Cet automne, le Ministre Stéphane LeFoll a lancé une vaste consultation de la filière forêt bois pour entendre tous les acteurs, établir les diagnostics et choisir une stratégie de développement. La Lorraine lancera cette initiative en novembre prochain avec des ateliers thématiques : production de bois, innovation/recherche, financements, formation, compétitivité, stratégies collectives...
Enfin, en 2013, une loi agricole et forestière verra le jour et pourra répondre aux attentes de la filière qui peut largement participer au redressement productif de la France. Déjà, le pays de la déodatie a engagé une Charte forestière de territoire qui établira un plan d'action pour dynamiser la filière sur notre secteur géographique. Bois construction, bois énergie, tourisme, biodiversité... autant de pistes qui montrent l'actualité du bois.
Les communes du pays de la Déodatie sont pratiquement toutes forestières et leur fédération départementale a tenu récemment son Assemblée générale à laquelle j'ai assisté en présence du président national Jean-Claude Monin que j'avais invité lors du lancement de notre Charte Forestière. Les contrats d'approvisionnement entre l'ONF ou les communes et les scieries vosgiennes permettent par exemple de soutenir le développement économique local en assurant aux entreprises un approvisionnement stable en quantité, qualité et prix.
Le pays travaille sur cette thématique, atout essentiel de notre territoire, également à travers un échange européen de territoires ruraux (Finlande, Suède, Luxembourg, France) à dominante forestière pour trouver des pistes communes de développement.

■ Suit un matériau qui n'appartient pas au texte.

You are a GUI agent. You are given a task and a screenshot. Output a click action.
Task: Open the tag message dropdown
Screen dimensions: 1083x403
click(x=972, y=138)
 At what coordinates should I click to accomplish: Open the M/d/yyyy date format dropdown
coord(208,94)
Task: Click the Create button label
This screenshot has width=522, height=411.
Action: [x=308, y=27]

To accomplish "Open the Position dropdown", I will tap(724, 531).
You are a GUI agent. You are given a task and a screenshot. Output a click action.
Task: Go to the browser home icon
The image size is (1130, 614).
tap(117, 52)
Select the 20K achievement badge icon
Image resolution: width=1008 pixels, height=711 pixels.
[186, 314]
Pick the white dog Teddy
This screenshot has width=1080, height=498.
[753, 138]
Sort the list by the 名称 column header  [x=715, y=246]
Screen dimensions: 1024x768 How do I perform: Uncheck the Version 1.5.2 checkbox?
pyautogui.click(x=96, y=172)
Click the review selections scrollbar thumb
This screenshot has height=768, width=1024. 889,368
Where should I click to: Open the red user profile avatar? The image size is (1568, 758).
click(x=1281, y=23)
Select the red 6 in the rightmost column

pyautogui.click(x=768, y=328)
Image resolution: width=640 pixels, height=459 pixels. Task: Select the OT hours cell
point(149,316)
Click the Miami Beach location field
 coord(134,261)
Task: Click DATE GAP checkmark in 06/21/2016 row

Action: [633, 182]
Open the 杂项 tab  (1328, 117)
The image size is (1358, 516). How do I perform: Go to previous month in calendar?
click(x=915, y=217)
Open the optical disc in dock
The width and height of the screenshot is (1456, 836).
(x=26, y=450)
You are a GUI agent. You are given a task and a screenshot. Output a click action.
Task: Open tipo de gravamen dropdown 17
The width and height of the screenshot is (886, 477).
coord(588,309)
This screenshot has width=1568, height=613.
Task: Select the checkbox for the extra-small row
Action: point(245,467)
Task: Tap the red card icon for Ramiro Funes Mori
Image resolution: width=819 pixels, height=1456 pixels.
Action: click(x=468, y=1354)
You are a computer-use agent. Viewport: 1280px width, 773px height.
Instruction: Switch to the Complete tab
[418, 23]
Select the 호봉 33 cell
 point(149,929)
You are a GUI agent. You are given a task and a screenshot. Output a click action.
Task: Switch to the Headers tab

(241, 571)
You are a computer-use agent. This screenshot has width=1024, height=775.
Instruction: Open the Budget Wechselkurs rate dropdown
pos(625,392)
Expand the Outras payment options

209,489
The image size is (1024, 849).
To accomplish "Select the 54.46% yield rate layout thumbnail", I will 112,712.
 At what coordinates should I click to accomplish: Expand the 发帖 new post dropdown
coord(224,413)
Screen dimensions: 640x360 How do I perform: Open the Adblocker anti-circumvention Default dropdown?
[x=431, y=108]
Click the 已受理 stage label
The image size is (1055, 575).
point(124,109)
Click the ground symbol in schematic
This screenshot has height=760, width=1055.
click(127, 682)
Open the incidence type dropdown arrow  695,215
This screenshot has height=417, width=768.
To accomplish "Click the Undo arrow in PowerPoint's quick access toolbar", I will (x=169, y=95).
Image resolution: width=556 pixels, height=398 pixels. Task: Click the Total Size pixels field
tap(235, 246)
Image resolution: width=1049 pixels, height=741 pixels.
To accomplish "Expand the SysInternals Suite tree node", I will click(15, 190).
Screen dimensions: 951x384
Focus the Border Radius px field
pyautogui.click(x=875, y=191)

Je pense que la Forêt est au centre d'enjeux majeurs aujourd'hui et doit se trouver des stratégies locales et nationales.
Le syndicat Snupfen de l'ONF a investi, hier, le siège de l'Office, afin d'attirer l'attention des pouvoirs publics sur les réformes en cours. Ainsi, le contrat 2012 – 2016 entre l’Etat, l’ONF et, pour la première fois la FNCOFOR (Fédération des Communes Forestières) prévoit notamment de nombreuses suppressions de postes, dont 77 pour la seule Région Lorraine.
Alors que plusieurs suicides au sein de l’ONF auraient dû alerter les pouvoirs publics sur le malaise sans précédent des personnels de l’ONF, 700 nouvelles suppressions de postes sont prévues par ce contrat. Je tiens à apporter mon soutien aux personnels de l’ONF, qui subissent une dégradation croissante de leurs conditions de travail. Si les communes forestières ont pris leurs responsabilités en apportant une contribution financière nouvelle (taxe à l'hectare), l'Etat doit également s'engager et ne pas en rester à la politique aveugle de la suppression d'un poste sur deux; en effet, outre ses missions de gestion des forêts publiques, dans le cadre du régime forestier qu'il faut conserver dans une période où il a été remis en cause de façon récurente par de nombreux rapports commandés par le gouvernement, les agents de l'ONF ont également des missions publiques, notamment environnementales, qu'il faut financer, par exemple à travers la valorisation des aménités de la forêt (effet bénéfique sur la qualité de l'air, le CO2, l'eau et les sols...)
Plus généralement, je déplore le manque d’ambition de la majorité actuelle en faveur de la forêt alors que notre pays a besoin d'une réelle politique industrielle pour la filière bois, qui accuse le 2è déficit de notre commerce extérieur (après l'énergie), alors que la France dispose de la 3è forêt européenne!